And as much as we have learned to depend on companies to meet our needs, to stop the bleeding requires that we first take care of ourselves.

“Look carefully and see the subtle burden you have placed on those around you to compensate for the longing of your unlived life. To re-own this burden may be the greatest act of kindness and pure love that you can offer this world.” — Matt Licata

I never made it to that 5-year mark for my company’s sabbatical. After resigning, however, I planned a sabbatical all my own. I took not one, but two months to bathe in nature, reconnecting to my own roots and wildness between the jungles of Bali and the expansiveness of New Zealand’s South Island.

Many people criticized me for this choice.

Some insinuated I was weak, that I was running away from the challenges of the “real world.” Others called me irresponsible, up and leaving my life behind with no plan for the future. Parts of those statements may be true; yet what drove me even in the face of their doubt was a single word that I held onto for dear life: rest.

It was a word that came from the depths of my inner knowing, a wisdom that guided me one painstaking step at a time back home to myself.

And when I set off to reclaim those parts of myself I’d lost, I acted not just out of mercy for myself, but equally for everyone who loved me — in particular for those who had front row seats to my years-long decline into the shell of a human I’d become.

In this context, to rest was nothing short of revolutionary. It was a declaration of my own sovereignty, an end to the series of inner compromises that I had made to fit myself into a system that was never made for me.

Far from what our society or capitalism would have us believe, to rest is our birthright as humans.
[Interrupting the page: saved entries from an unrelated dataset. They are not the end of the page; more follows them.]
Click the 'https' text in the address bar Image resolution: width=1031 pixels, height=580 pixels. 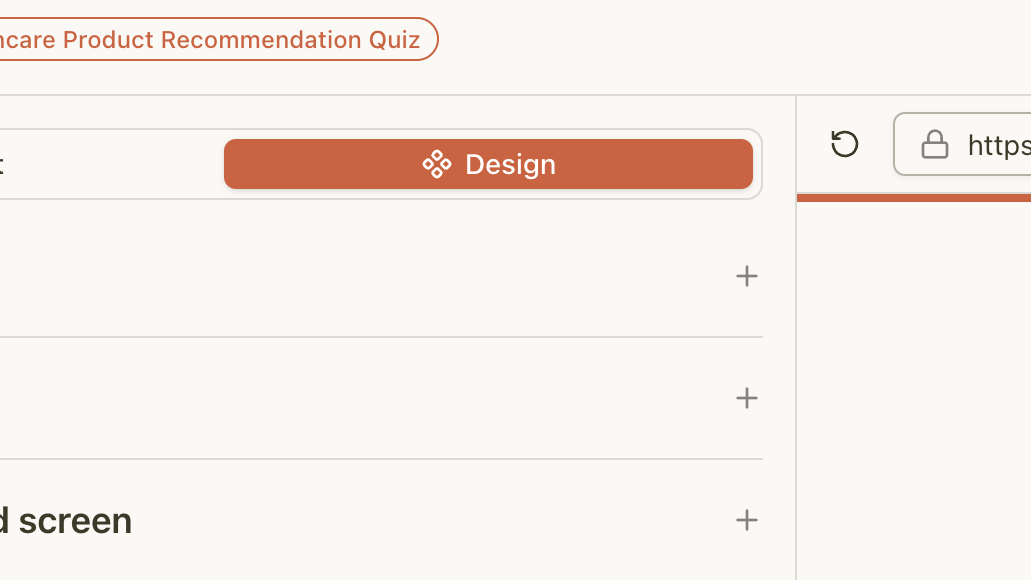998,145
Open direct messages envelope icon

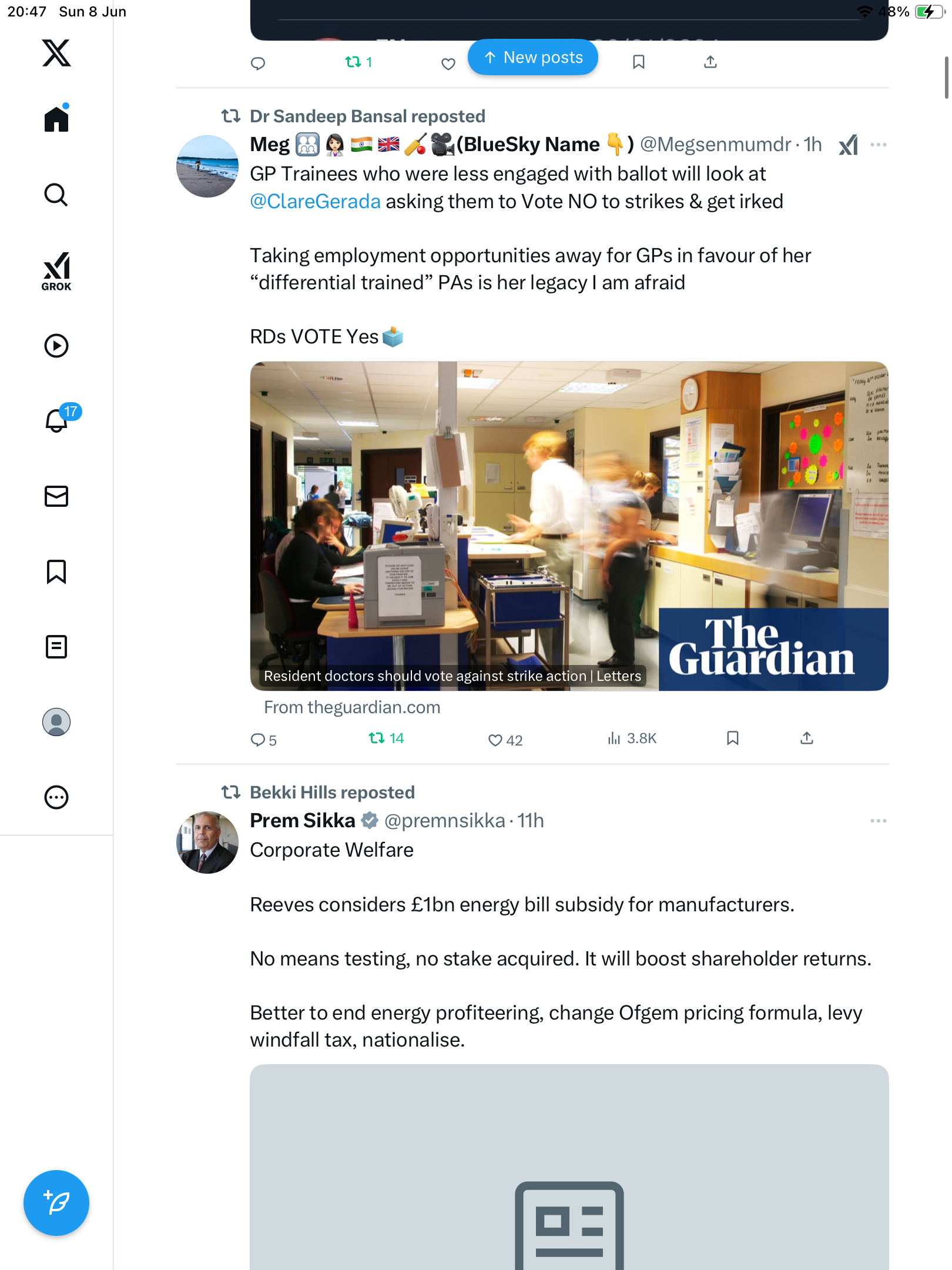(x=56, y=496)
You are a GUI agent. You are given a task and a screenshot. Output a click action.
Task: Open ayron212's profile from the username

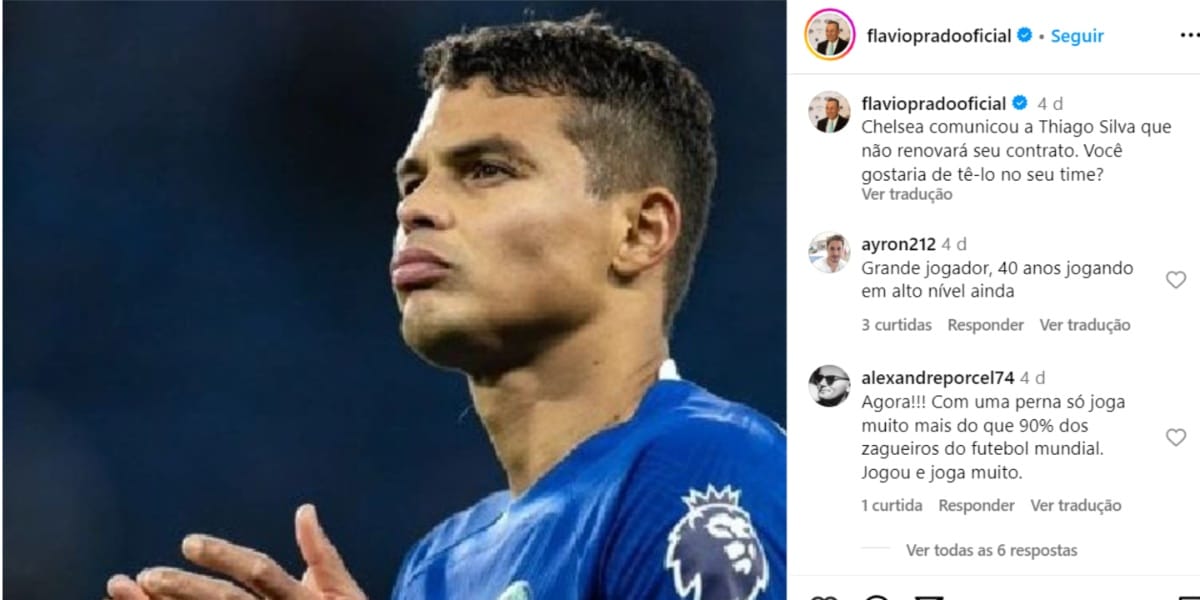pos(899,243)
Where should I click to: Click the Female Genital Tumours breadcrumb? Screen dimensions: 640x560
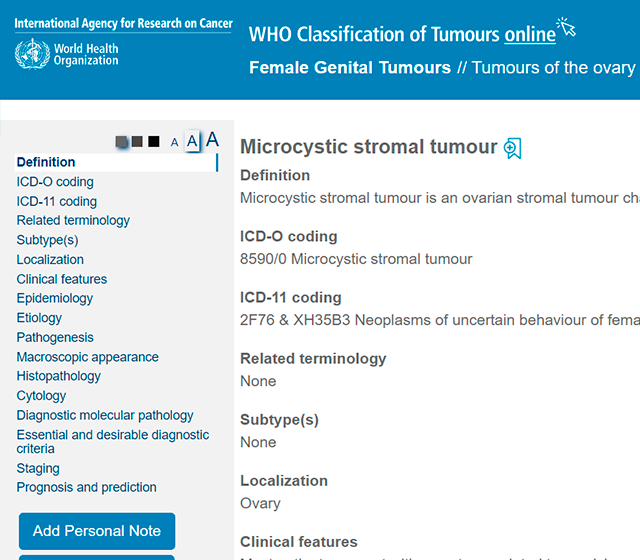(x=350, y=68)
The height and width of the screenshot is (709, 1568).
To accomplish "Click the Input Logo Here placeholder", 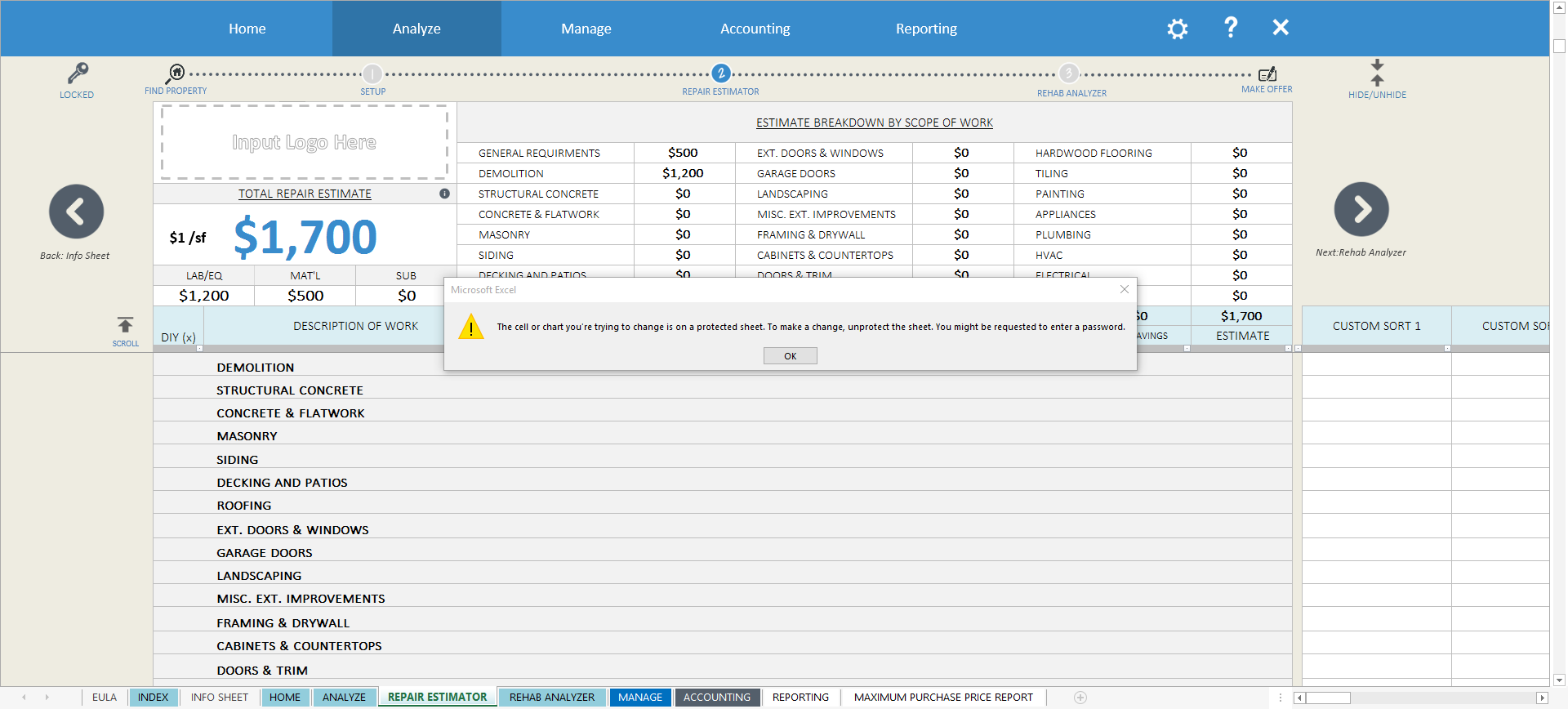I will 304,143.
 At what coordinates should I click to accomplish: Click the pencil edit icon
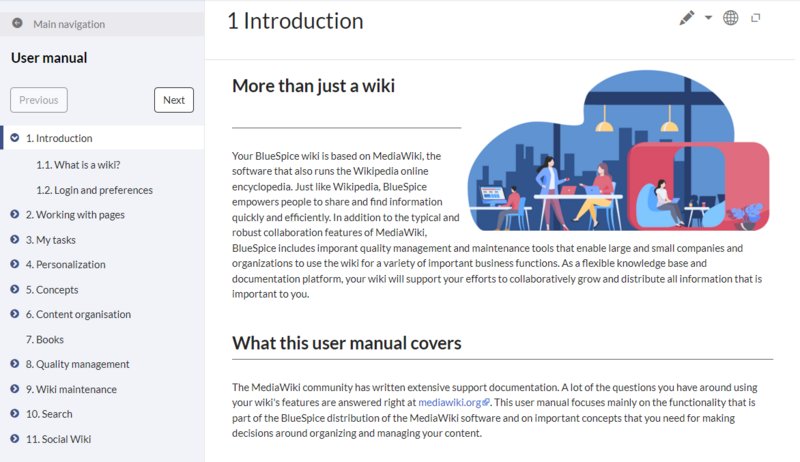tap(686, 18)
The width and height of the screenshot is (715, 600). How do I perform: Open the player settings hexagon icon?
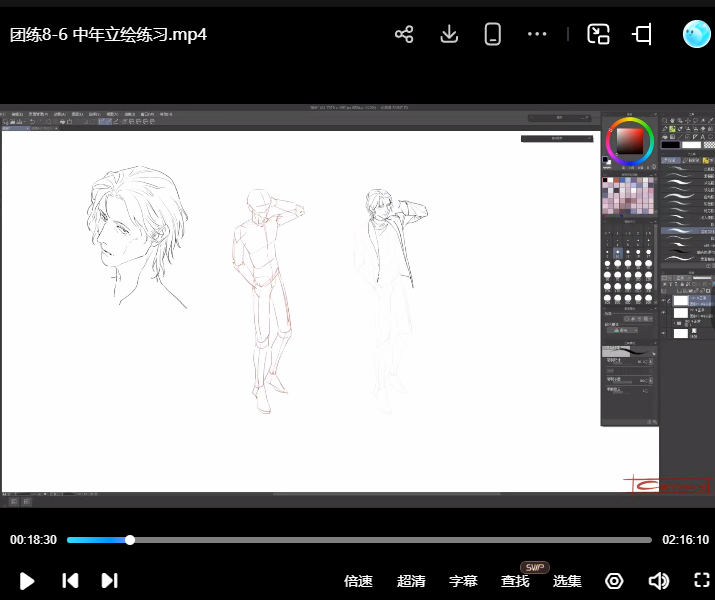(614, 581)
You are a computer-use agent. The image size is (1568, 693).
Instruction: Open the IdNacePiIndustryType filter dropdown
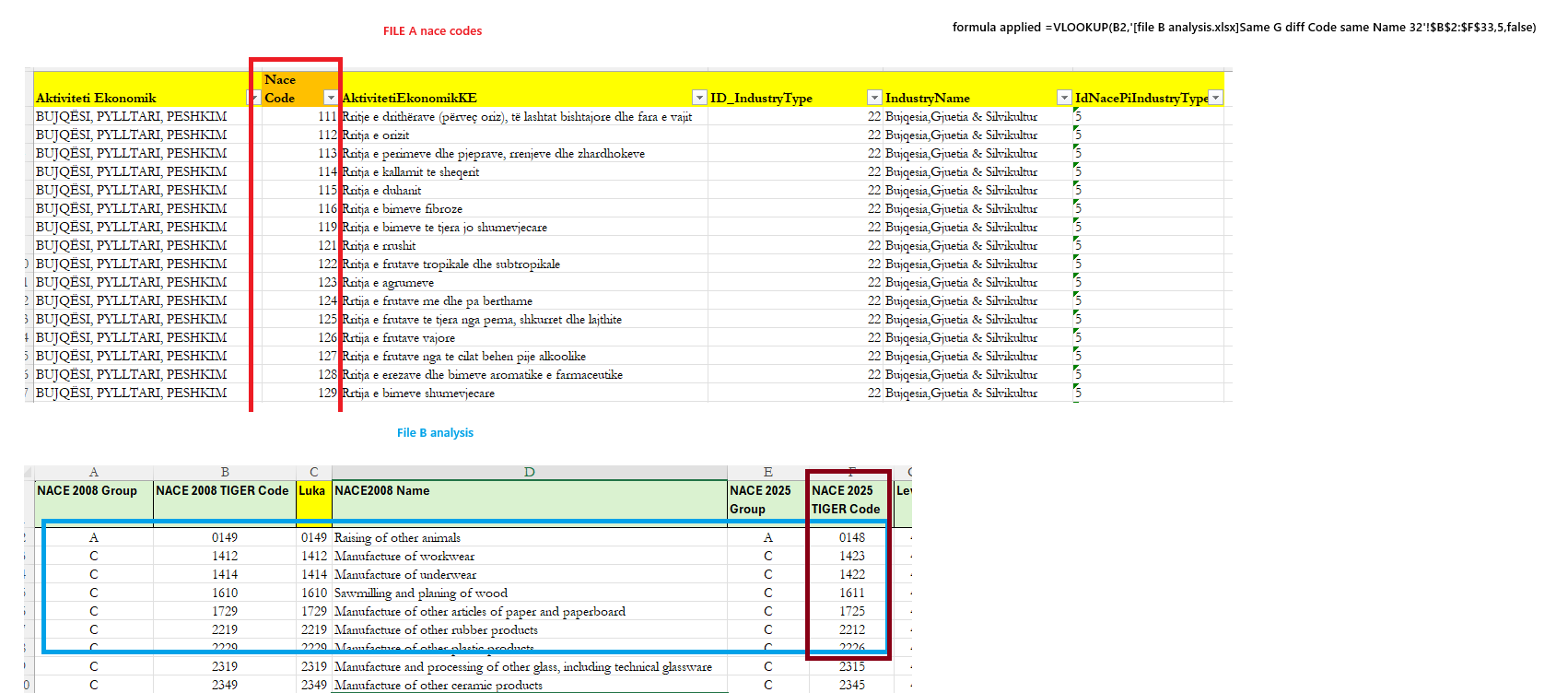[x=1215, y=98]
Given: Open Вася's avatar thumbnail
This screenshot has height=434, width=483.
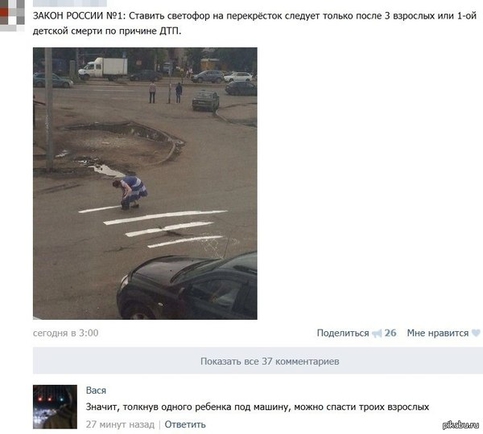Looking at the screenshot, I should click(x=55, y=407).
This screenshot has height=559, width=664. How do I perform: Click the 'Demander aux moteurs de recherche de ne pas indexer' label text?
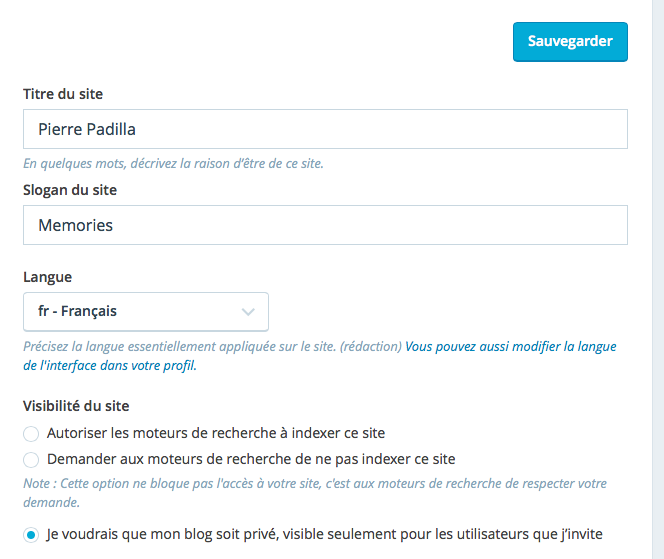pyautogui.click(x=251, y=459)
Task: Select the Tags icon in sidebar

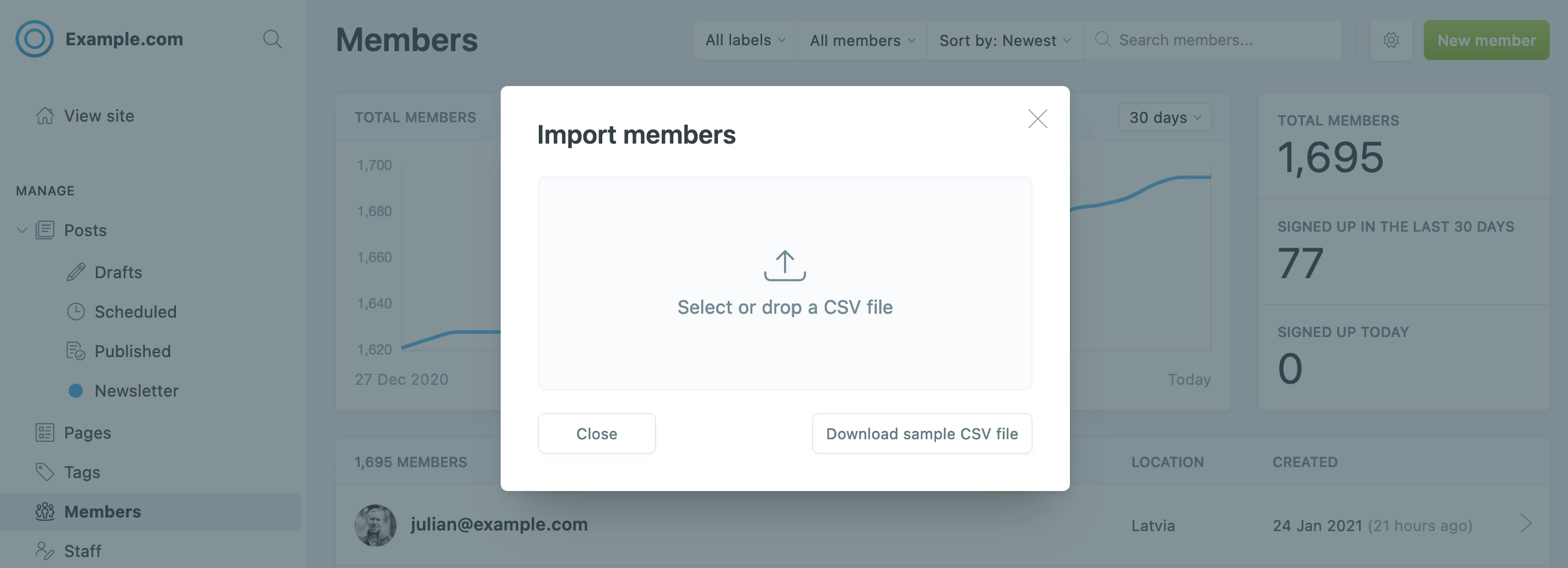Action: (x=45, y=472)
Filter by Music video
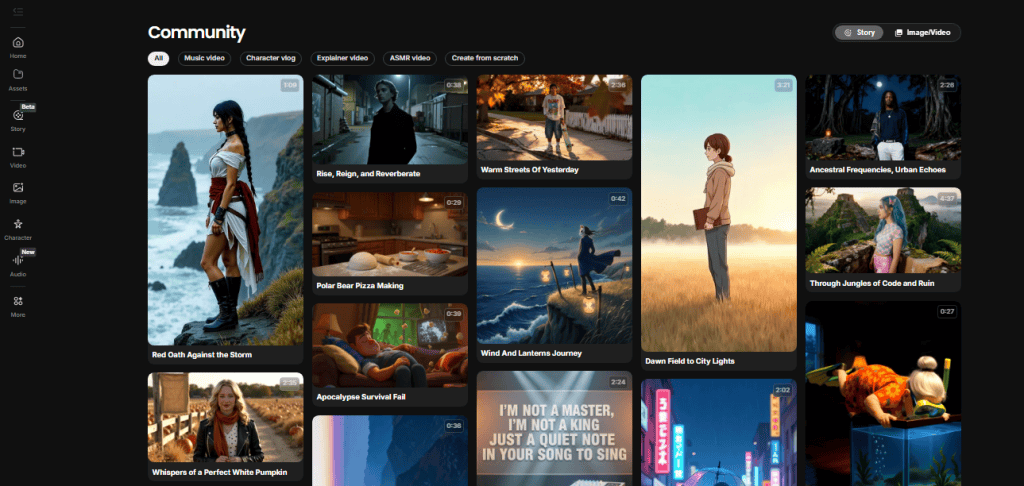Screen dimensions: 1024x486 (x=204, y=58)
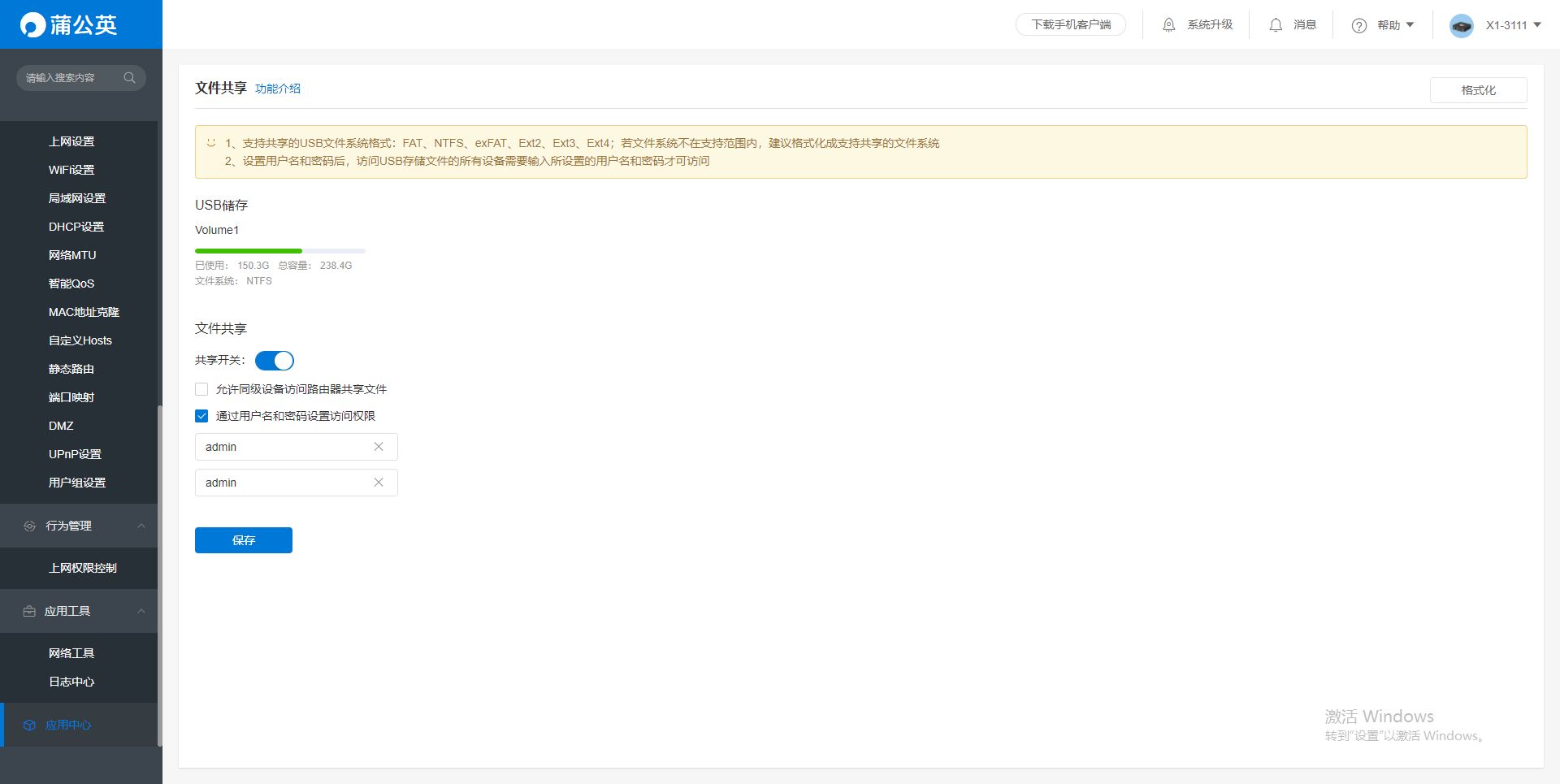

Just as the day turns to night, and night to day again, so, too, do we have our own cycles and rhythms — which we bypass at our own peril.

Where many of us have been taught that it’s somehow noble to tend to everyone else, and to put our own needs last, the truth is that we are no good for anyone when we are spun out, sick, and overwhelmed.

We can only give of ourselves authentically and with integrity when we are whole.

And the issues of today’s world cannot be solved with frazzled, stress-driven, haphazard reactions. What the world is asking of us — demanding of us, even — is to become clear and grounded, anchored so deeply within our center that we cannot be blown off-course.

To take time off is not a privilege to earn, reserved only for the lucky few whose companies provide it. Nor is it an option to sidestep or bypass suffering — our own or another’s.

If you are committed to living from your center, from your core self, I see you, and I commend you. And I share with you a benediction that was bestowed upon me this week: May your gratitude be greater than your fear.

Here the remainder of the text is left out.